▶ [Work order]:
Set down only the lines from the one containing "Instruction: Step back" through the final line of the entries below, exactly as they stand, with no pictures.

::::

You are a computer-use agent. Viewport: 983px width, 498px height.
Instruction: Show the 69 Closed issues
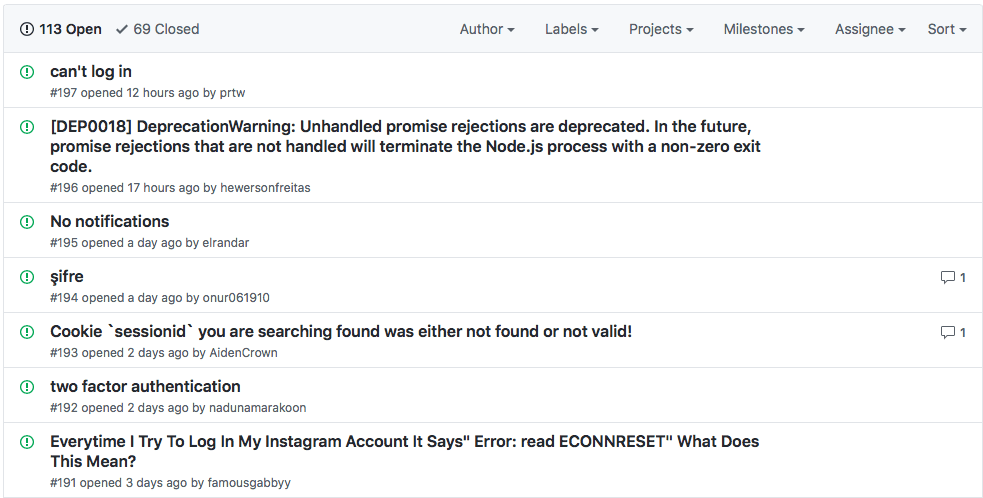157,29

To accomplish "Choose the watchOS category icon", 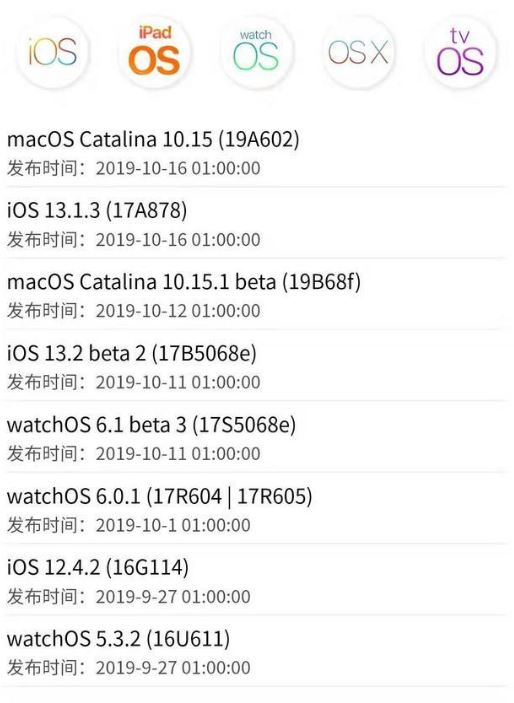I will pyautogui.click(x=256, y=52).
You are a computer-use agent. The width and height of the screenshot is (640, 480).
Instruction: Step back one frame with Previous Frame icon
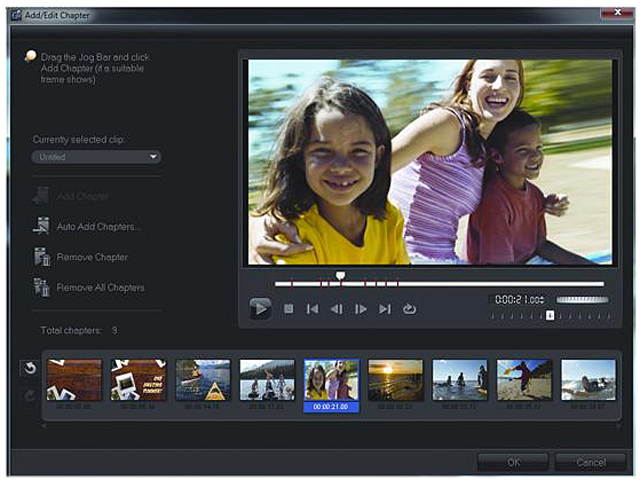(336, 309)
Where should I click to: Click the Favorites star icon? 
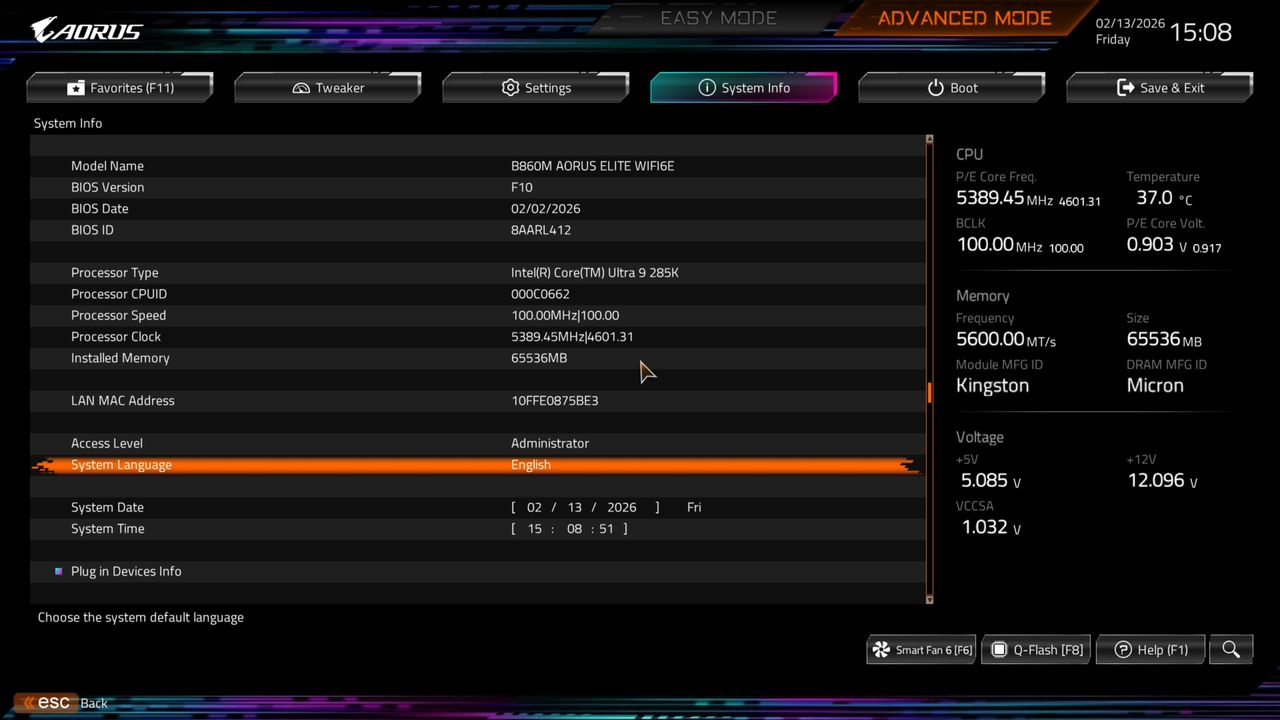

::::

▶ [Answer space]:
Instruction: Step back one frame with Previous Frame icon
(336, 309)
Where should I click to: Click the Favorites star icon? 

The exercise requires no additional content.